**Directions**
The lines needed are those below that contain the word "marker"; copy each one.

**Records for this task**
-------------------------

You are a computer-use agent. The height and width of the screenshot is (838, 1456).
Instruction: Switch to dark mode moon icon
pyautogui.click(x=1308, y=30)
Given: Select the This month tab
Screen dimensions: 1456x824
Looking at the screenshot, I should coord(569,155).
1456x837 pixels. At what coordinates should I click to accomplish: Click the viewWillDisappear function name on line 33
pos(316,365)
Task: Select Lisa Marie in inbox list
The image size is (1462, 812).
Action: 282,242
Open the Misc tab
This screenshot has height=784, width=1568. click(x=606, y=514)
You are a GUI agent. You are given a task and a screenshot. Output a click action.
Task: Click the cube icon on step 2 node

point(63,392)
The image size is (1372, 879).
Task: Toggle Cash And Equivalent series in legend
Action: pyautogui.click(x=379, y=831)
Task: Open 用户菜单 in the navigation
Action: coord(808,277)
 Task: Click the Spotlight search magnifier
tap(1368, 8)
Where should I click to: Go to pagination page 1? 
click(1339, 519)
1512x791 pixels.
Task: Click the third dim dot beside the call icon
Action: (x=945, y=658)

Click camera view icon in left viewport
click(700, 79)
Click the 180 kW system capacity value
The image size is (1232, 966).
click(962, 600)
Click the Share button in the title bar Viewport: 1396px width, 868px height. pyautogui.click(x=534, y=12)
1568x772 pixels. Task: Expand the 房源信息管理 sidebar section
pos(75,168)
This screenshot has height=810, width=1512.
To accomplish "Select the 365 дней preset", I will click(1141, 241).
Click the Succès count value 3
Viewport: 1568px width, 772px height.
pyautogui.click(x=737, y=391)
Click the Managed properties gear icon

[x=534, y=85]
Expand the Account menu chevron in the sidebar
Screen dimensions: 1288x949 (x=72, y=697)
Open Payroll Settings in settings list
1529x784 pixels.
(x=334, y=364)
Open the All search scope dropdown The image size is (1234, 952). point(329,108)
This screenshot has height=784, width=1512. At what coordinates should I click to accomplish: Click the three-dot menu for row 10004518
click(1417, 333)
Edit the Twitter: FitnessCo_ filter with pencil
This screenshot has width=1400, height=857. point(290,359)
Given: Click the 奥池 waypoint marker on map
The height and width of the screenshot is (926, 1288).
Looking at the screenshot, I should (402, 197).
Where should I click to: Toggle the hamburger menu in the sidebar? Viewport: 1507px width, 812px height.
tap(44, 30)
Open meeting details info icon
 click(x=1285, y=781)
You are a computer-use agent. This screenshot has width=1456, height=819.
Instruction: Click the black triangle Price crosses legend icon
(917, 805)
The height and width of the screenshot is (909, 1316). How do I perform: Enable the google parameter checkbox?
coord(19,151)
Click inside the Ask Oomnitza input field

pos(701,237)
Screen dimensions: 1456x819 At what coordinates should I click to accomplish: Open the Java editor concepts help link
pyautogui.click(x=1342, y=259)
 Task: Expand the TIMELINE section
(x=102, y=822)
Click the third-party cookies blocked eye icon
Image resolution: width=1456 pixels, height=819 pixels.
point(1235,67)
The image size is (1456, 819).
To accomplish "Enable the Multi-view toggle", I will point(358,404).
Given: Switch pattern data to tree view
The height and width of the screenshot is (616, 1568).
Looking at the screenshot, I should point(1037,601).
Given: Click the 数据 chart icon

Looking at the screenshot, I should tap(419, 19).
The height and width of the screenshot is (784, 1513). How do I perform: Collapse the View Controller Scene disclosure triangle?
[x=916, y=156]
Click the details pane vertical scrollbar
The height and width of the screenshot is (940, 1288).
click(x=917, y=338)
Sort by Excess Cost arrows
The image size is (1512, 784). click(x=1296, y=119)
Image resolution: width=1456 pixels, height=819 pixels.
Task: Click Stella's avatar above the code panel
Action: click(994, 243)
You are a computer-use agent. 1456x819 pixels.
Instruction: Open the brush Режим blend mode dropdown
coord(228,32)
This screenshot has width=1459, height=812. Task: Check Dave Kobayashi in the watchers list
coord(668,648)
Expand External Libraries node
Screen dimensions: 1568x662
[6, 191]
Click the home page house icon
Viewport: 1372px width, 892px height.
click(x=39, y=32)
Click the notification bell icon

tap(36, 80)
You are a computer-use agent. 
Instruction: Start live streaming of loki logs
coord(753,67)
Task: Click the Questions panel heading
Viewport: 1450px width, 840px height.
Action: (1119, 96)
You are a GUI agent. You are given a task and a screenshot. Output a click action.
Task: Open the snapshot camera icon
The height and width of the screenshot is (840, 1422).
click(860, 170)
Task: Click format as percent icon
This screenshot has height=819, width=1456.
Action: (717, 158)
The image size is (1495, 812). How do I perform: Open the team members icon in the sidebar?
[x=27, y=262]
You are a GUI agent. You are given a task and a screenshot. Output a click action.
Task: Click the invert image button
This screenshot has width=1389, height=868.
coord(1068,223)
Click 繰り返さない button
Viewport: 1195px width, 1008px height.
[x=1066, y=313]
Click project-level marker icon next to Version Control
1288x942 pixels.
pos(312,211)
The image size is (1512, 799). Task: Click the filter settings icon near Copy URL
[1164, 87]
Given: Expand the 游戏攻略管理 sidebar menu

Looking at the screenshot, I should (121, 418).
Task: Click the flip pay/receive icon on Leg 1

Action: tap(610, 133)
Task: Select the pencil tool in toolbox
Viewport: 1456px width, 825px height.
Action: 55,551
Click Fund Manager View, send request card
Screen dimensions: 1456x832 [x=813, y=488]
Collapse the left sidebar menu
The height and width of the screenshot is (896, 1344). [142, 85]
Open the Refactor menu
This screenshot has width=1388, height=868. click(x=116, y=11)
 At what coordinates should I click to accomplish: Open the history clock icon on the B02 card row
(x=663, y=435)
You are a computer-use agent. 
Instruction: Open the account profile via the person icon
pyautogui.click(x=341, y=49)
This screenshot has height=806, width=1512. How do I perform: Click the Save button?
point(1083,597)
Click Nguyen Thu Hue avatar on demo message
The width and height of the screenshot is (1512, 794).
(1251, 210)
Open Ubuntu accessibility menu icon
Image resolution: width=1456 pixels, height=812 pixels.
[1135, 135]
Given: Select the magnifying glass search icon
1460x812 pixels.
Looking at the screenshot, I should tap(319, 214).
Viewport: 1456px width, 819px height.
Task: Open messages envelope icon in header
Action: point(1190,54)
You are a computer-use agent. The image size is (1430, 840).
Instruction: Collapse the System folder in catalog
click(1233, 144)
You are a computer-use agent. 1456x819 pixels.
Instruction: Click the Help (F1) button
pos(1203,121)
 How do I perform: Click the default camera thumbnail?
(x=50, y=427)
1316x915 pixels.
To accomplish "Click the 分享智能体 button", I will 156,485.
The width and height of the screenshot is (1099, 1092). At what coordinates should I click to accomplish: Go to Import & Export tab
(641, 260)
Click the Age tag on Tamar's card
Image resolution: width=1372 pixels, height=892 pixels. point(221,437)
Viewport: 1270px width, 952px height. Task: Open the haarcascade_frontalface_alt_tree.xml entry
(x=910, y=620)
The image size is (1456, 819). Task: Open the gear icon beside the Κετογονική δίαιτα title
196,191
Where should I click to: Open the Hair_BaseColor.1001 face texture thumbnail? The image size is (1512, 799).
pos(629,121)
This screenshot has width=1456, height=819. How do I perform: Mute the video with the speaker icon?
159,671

-------------------------

**Answer area**
Given: Click the 奥池 waypoint marker on map
Click project-level marker icon next to Version Control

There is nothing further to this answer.